## Schriftelijke opdracht
Vermeld uitsluitend het aantal regels in de onderstaande rijen waarin de tekenreeks "logo" voorkomt.

---+---

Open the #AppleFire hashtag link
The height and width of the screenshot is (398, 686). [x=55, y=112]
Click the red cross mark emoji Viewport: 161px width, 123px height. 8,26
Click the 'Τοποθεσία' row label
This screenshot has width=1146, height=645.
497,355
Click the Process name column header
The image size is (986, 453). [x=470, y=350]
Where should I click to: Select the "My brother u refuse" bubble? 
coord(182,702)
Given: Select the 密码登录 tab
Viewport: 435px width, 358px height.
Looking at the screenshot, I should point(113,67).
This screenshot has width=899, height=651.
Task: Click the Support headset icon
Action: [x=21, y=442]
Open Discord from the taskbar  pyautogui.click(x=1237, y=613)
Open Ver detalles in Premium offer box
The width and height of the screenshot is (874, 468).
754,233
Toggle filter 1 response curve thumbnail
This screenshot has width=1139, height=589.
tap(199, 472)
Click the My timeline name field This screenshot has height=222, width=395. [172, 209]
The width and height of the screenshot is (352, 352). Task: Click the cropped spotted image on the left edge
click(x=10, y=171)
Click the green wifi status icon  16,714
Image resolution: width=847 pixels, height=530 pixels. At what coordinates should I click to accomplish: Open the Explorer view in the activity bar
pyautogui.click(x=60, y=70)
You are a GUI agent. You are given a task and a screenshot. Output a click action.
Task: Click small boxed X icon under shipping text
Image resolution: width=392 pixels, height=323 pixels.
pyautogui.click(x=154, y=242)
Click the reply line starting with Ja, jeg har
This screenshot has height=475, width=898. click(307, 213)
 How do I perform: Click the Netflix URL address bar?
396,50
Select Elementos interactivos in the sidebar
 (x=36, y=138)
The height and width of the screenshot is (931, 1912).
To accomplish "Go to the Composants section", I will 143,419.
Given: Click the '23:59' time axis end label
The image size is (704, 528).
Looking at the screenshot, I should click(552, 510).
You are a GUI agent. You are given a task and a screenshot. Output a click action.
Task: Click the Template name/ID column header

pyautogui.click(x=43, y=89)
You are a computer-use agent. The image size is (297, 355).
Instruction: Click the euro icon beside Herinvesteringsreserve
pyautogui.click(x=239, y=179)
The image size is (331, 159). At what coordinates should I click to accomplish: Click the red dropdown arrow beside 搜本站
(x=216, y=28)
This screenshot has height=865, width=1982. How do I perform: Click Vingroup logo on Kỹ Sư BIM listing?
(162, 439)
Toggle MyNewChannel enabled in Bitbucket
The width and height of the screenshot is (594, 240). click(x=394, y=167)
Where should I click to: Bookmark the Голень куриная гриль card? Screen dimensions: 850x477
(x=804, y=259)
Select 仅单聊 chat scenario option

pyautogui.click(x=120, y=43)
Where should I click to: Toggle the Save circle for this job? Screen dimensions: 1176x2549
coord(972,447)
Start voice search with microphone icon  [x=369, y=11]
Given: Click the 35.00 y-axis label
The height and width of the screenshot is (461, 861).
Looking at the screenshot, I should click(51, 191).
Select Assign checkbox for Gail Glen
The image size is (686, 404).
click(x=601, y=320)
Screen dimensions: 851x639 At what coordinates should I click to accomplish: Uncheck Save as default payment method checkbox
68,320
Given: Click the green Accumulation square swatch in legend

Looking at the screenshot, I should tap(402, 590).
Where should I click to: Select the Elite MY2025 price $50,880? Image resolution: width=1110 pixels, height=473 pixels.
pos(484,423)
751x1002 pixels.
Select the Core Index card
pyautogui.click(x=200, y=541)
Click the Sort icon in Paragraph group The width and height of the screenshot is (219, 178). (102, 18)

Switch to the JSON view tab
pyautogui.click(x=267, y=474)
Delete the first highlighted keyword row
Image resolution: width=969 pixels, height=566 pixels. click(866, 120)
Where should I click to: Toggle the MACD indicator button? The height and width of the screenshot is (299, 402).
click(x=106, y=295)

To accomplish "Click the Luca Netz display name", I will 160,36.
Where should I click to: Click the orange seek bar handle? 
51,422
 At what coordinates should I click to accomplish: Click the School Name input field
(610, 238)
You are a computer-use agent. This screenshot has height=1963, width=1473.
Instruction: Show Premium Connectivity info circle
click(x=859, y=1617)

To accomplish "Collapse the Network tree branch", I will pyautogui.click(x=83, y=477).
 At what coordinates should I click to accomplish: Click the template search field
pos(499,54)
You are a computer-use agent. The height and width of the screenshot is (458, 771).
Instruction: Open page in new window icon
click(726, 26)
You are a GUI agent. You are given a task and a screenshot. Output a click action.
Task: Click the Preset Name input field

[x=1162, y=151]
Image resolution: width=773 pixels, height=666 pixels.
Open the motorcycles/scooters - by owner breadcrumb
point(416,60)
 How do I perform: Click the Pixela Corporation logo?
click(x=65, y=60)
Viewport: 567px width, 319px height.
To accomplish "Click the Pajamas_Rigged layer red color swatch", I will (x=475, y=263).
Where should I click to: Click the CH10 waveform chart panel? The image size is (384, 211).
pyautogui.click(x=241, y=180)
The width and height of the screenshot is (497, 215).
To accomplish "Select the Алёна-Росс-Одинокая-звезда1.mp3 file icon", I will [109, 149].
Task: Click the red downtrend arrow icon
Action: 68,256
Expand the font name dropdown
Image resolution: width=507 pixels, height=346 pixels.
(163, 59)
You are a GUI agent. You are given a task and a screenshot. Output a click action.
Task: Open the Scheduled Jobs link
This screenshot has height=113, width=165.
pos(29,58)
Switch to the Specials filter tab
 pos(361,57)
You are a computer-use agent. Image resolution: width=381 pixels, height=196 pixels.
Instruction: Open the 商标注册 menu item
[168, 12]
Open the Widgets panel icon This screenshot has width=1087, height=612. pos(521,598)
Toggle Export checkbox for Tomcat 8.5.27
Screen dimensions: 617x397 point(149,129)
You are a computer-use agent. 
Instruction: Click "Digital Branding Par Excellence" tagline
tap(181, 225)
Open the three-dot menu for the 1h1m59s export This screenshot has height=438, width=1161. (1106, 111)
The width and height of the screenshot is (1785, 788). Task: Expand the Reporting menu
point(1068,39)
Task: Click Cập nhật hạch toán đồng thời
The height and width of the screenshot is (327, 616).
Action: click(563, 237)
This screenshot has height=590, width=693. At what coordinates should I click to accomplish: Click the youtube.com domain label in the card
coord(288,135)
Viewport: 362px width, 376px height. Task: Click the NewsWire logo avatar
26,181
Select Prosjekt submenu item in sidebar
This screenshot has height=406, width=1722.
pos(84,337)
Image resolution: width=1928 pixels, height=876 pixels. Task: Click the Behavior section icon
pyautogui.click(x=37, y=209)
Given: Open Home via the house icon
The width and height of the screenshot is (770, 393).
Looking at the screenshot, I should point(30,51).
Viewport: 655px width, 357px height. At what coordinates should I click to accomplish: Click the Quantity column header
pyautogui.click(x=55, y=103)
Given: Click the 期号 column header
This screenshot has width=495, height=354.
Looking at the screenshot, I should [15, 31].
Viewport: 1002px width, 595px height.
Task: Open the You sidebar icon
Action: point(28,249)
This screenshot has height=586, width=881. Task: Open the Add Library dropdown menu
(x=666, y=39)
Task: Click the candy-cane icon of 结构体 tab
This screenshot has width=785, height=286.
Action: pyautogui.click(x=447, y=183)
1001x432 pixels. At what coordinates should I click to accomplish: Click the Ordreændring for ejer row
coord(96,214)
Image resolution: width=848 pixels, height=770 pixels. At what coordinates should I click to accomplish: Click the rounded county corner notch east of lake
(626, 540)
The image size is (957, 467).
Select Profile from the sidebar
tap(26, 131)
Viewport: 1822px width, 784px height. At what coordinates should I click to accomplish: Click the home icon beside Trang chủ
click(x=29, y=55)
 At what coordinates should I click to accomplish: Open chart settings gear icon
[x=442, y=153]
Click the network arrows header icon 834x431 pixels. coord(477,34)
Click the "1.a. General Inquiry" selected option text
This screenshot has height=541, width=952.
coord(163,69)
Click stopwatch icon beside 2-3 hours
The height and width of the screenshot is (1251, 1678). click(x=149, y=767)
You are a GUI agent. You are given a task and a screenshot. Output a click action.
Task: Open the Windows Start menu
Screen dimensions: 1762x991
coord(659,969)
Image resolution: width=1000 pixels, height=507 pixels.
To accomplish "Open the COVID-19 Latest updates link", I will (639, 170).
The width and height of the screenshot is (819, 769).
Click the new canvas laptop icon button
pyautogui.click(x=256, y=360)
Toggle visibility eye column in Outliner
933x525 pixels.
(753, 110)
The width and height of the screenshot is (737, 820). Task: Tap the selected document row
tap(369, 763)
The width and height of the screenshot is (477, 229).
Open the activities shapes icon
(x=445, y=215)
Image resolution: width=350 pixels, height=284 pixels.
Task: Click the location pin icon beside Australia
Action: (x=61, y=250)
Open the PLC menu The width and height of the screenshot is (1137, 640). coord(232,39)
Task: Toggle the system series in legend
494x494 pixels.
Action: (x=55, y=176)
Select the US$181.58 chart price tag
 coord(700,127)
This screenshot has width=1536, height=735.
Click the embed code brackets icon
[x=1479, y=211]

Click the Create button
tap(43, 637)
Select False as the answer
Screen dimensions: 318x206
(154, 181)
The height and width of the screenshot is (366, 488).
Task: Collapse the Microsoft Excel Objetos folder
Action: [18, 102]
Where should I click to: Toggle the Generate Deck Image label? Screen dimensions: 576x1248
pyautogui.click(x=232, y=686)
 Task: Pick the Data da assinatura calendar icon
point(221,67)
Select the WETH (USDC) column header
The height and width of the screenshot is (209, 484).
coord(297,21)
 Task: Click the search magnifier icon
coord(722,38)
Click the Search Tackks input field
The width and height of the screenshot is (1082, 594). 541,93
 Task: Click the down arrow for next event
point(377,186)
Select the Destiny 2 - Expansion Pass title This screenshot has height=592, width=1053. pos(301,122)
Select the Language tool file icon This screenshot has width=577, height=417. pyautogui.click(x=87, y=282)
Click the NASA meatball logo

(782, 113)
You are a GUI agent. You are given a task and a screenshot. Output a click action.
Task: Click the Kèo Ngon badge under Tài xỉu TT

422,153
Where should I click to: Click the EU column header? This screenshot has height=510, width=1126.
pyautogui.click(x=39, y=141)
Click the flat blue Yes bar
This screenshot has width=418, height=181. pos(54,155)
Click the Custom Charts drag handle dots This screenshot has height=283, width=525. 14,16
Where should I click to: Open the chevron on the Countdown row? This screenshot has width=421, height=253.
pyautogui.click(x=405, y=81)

---+---

## Resultaat opdracht
4